Peusijuek bukan hanya sekadar seremonial, tetapi memiliki makna mendalam yang mencerminkan rasa syukur dan harapan akan berkah dan keselamatan.
Sejumlah tokoh terkenal yang pernah di-peusijuek di Aceh antara lain Presiden Joko Widodo, Surya Paloh, Ganjar Pranowo, dan yang terbaru adalah Anies Baswedan ketika melakukan safari politik.
Bahkan, mantan Gubernur Aceh Irwandi Yusuf juga dipeusijuek saat pulang perdana ke Tanah Rencong setelah bebas bersyarat dari Lapas Sukamiskin.
Selain itu, prosesi peusijuek juga biasanya dilakukan untuk orang yang baru memperoleh jabatan penting.
Misalnya, Achmad Marzuki dipeusijuek setelah dilantik sebagai Pj Gubernur Aceh dan Saiful Bahri alias Pon Yaya setelah dilantik sebagai Ketua DPR Aceh.
Tujuan dan Makna Peusijuek
Di Aceh, prosesi peusijuek merupakan tradisi yang masih dipertahankan dengan tujuan utama untuk bersyukur kepada Allah.
Prosesi ini biasanya dilakukan terhadap benda atau manusia dengan harapan mendapatkan berkah, keselamatan, atau agar selalu berada dalam keadaan yang baik.
Peusijuek sendiri berarti mendinginkan atau menenangkan hati. Tradisi ini dilakukan saat seseorang mendapatkan kebahagiaan, rahmat, atau ketika seseorang terlepas dari suatu musibah.
Prosesi peusijuek biasanya dimulai dengan pembacaan Basmallah dan doa oleh orang yang dipercaya untuk melakukannya, dan diakhiri dengan makan nasi ketan bersama.
Ketua Majelis Adat Aceh, Badruzzaman Ismail, menjelaskan bahwa peusijuek telah menjadi tradisi masyarakat sejak zaman dahulu.
Tujuannya adalah untuk membangun silaturahmi dengan kerabat maupun keluarga.
Saat prosesi peusijuek digelar, keluarga dan warga sekitar biasanya turut diundang untuk menunjukkan rasa senang atau rasa sedih kepada orang lain.
“Peusijuek ini sebagai bentuk bersyukur kepada Allah,” kata Badruzzaman kepada detikcom, Sabtu (6/9/2014) lalu.
Pelaksanaan Peusijuek
Menurut Badruzzaman, prosesi peusijuek dilakukan pada berbagai kegiatan dalam kehidupan masyarakat Aceh, seperti kenduri perkawinan, kenduri sunatan, pelepasan calon jamaah haji, dan berbagai kegiatan lainnya.
Peusijuek bukan hanya dilakukan pada saat upacara tertentu saja, tetapi juga setelah terjadinya perdamaian antara dua atau beberapa orang yang sebelumnya bertikai.
“Peusijuek itu ada bermacam tempat dilakukan.
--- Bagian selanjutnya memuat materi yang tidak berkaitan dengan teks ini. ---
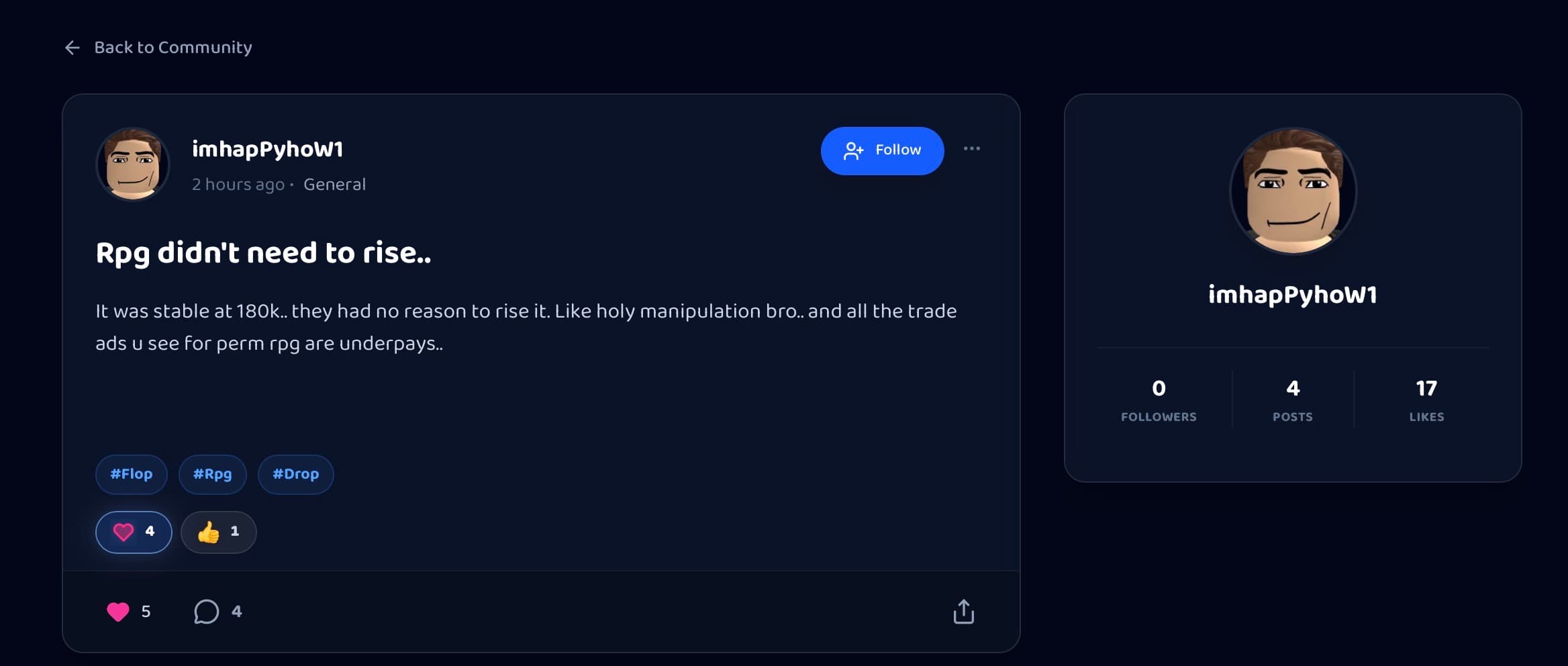Open the three-dot post options menu
The width and height of the screenshot is (1568, 666).
click(971, 149)
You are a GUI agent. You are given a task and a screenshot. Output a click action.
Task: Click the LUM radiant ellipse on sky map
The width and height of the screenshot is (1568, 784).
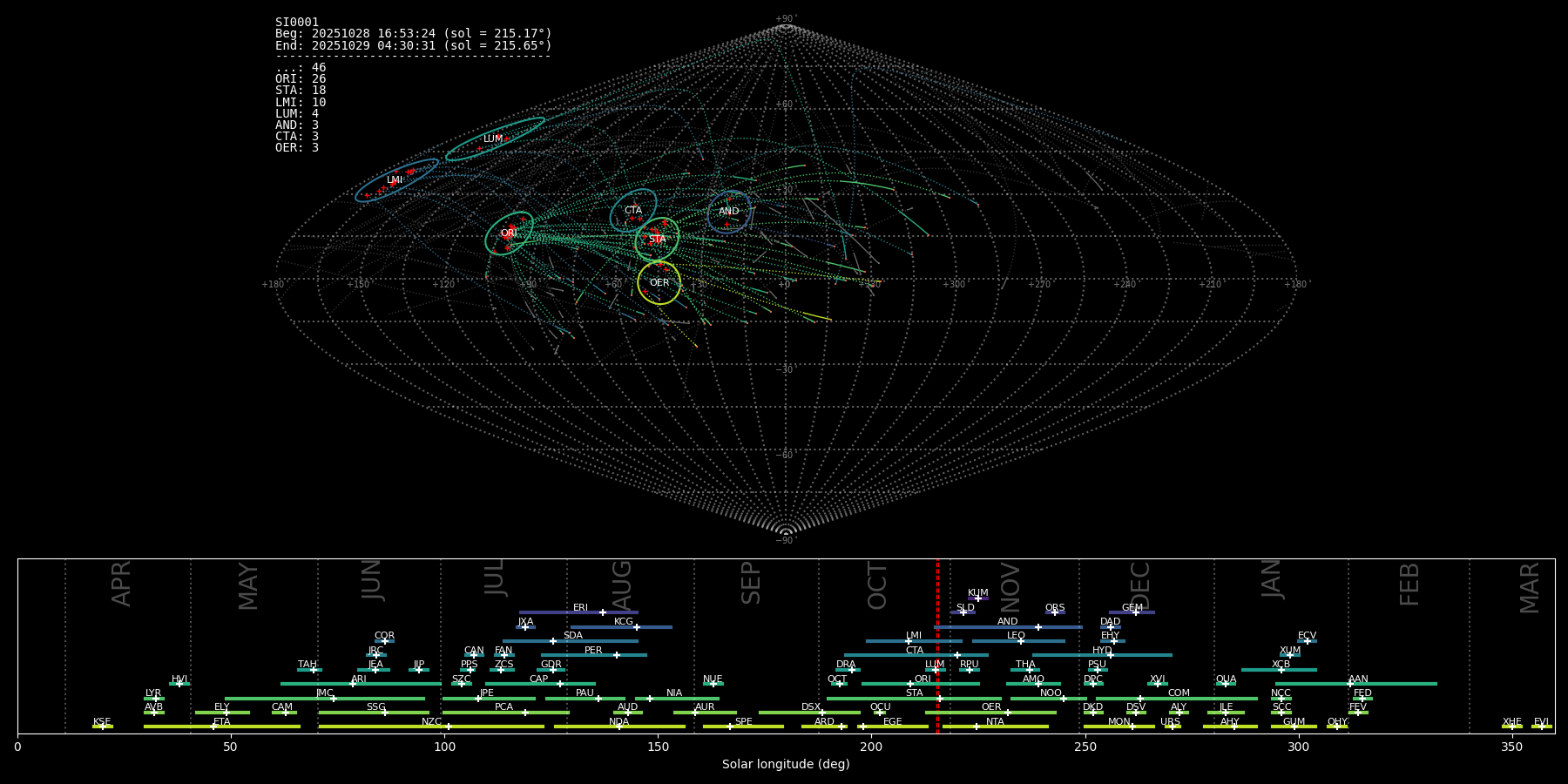[x=494, y=139]
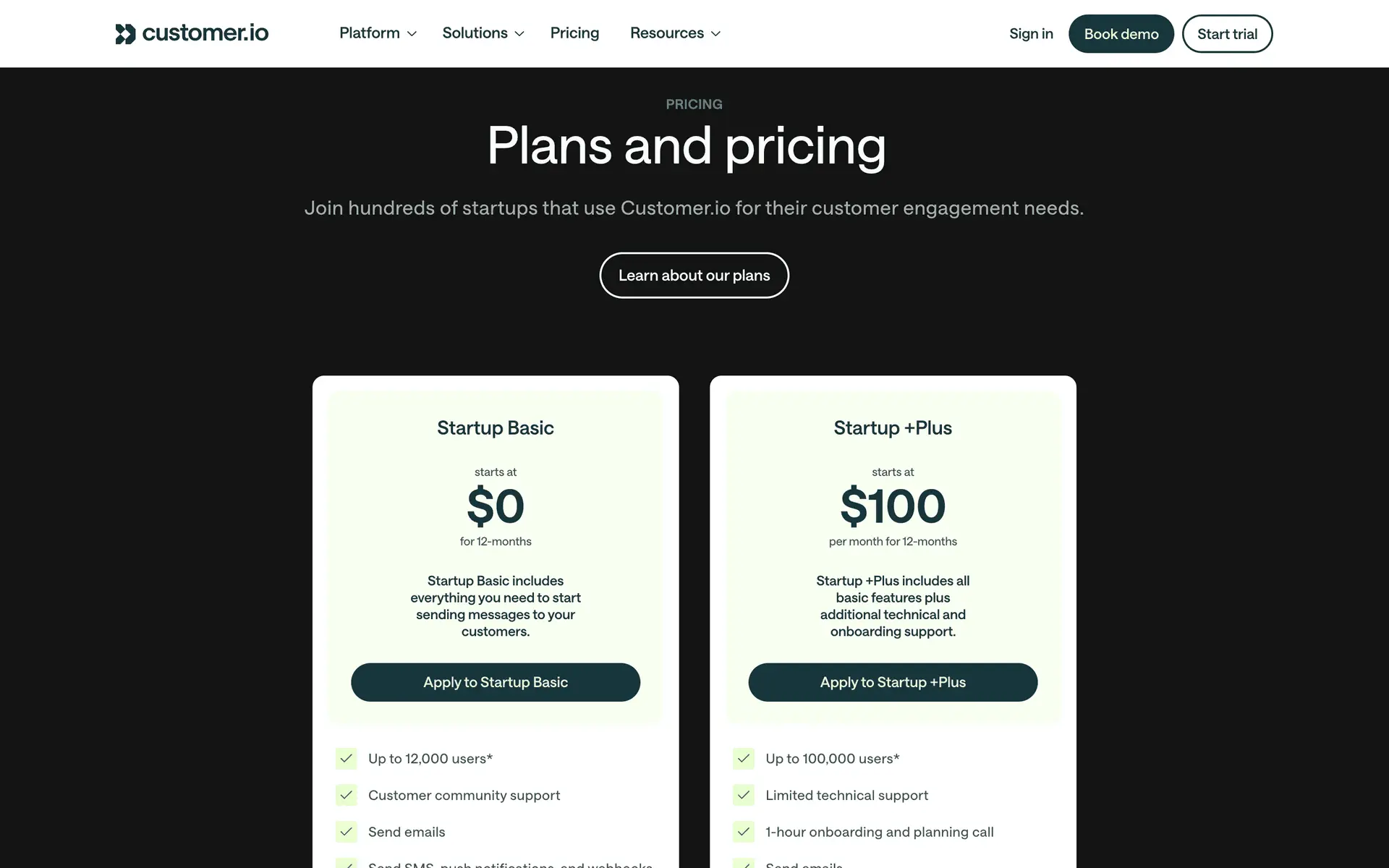1389x868 pixels.
Task: Click the Startup +Plus plan heading
Action: coord(893,428)
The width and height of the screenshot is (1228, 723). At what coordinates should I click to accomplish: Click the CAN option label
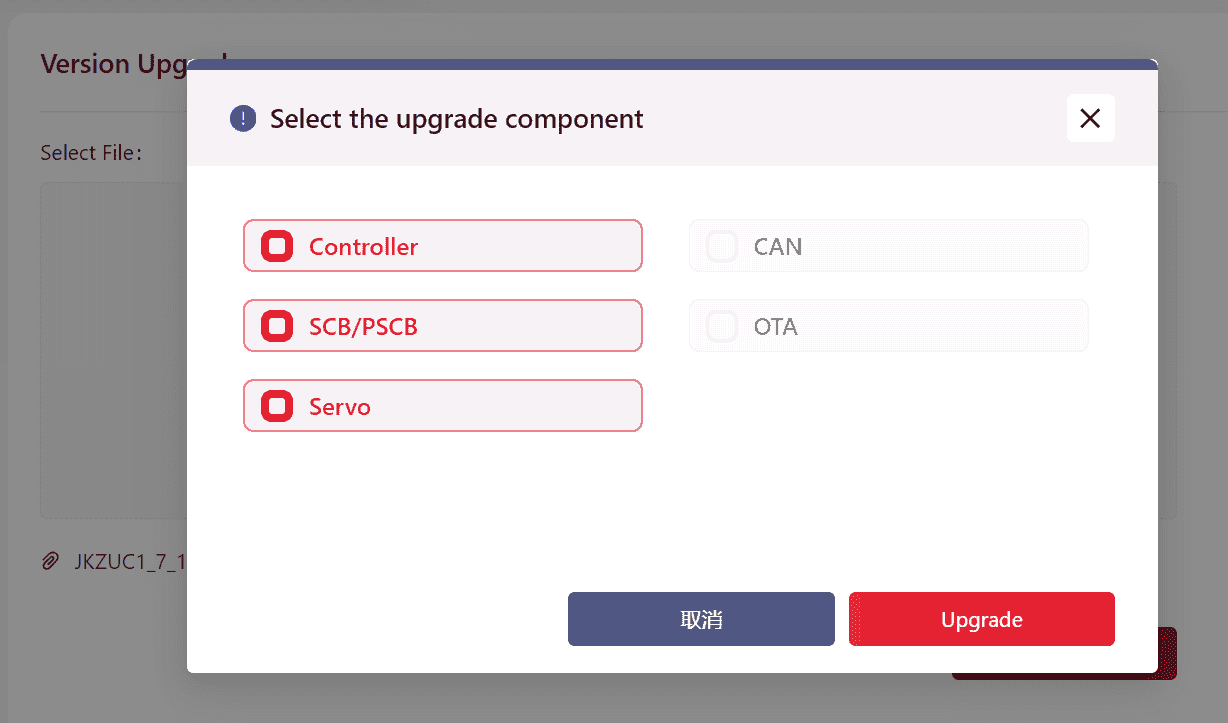[778, 247]
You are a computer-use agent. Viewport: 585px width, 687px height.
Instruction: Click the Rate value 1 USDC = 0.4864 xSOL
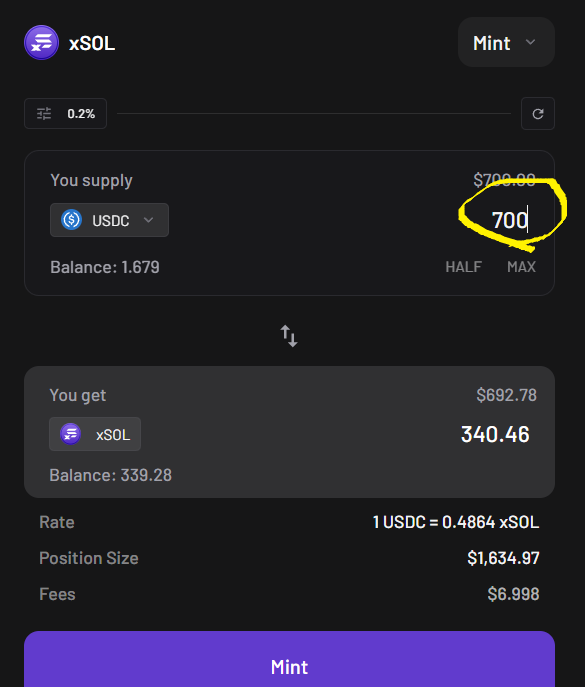point(456,522)
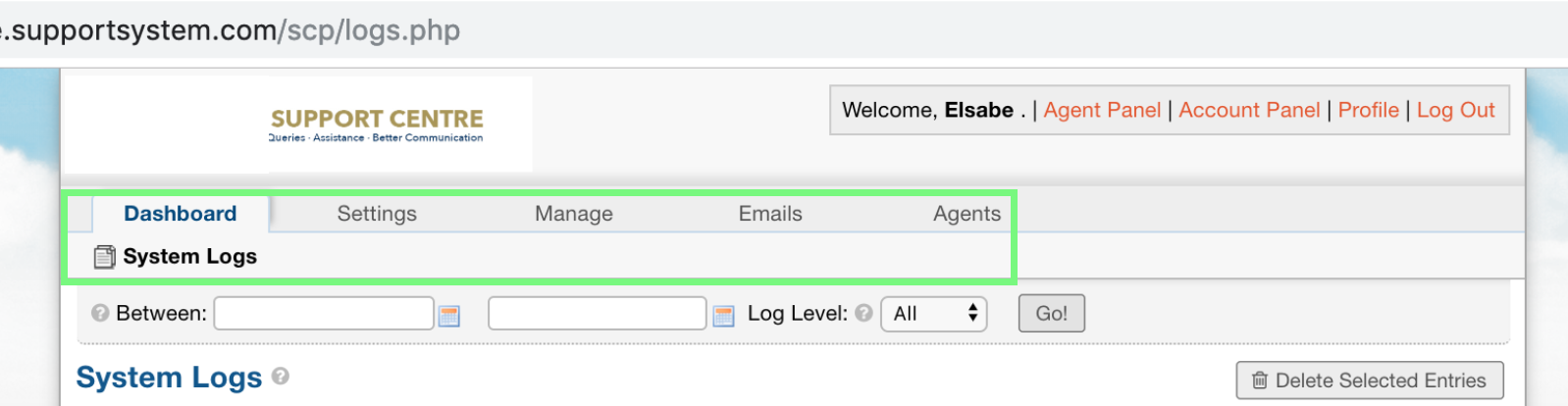Focus the start date input field
Screen dimensions: 1568x406
point(324,314)
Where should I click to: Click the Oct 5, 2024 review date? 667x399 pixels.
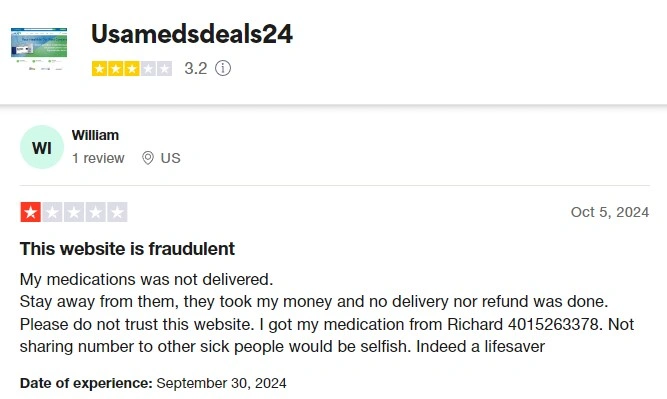point(610,212)
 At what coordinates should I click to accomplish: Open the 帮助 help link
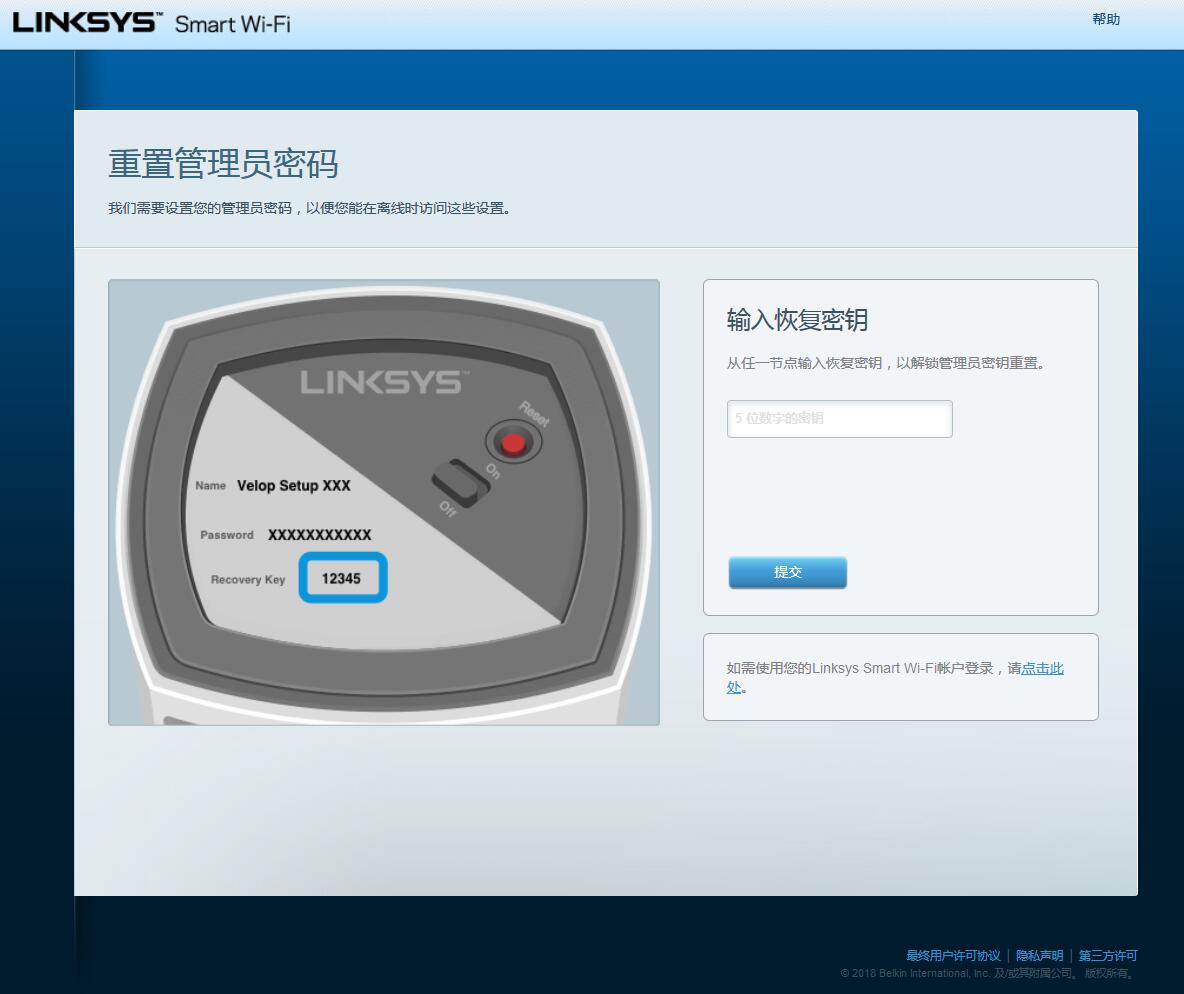click(1106, 18)

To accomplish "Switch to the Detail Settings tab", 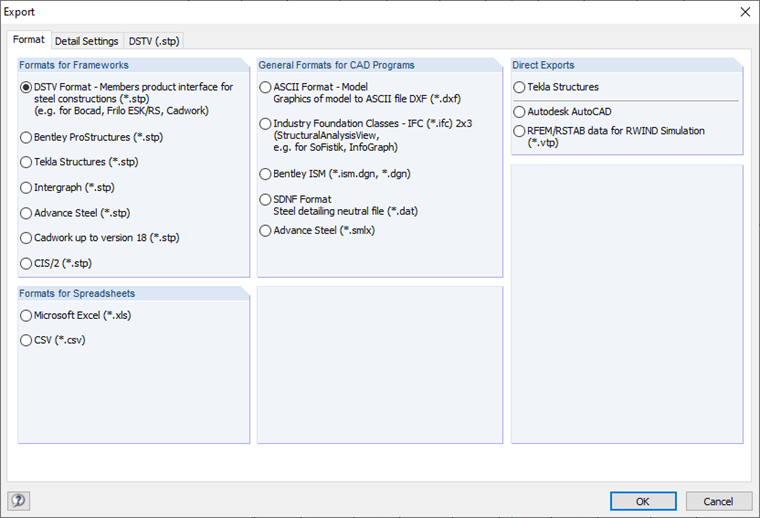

Tapi cara dan doanya sama semua,” jelasnya.
Dalam prosesi peusijuek, sejumlah bahan digunakan, seperti beras padi, rumput hijau atau on sinijuek, dan air. Bahan-bahan ini hanya simbol, bukan suatu kepercayaan.
“Masak upacara tidak ada visual jadi bahan itu semua hanya simbol,” jelas Badruzzaman.
Bahan yang Digunakan dalam Peusijuek
Bahan-bahan yang digunakan dalam peusijuek tentu mempunyai arti tersendiri. Beras padi, misalnya, mencerminkan sumber kehidupan. Pada masa lalu, masyarakat Aceh hidup dari pertanian dan makan beras dari padi.
Selain itu, memercikkan air dan on senijuek (rumput hijau) memiliki makna mendinginkan atau menenangkan. Badruzzaman memberikan contoh, jika seseorang terlihat marah, setelah dipeusijuek, jiwanya akan menjadi tenang kembali.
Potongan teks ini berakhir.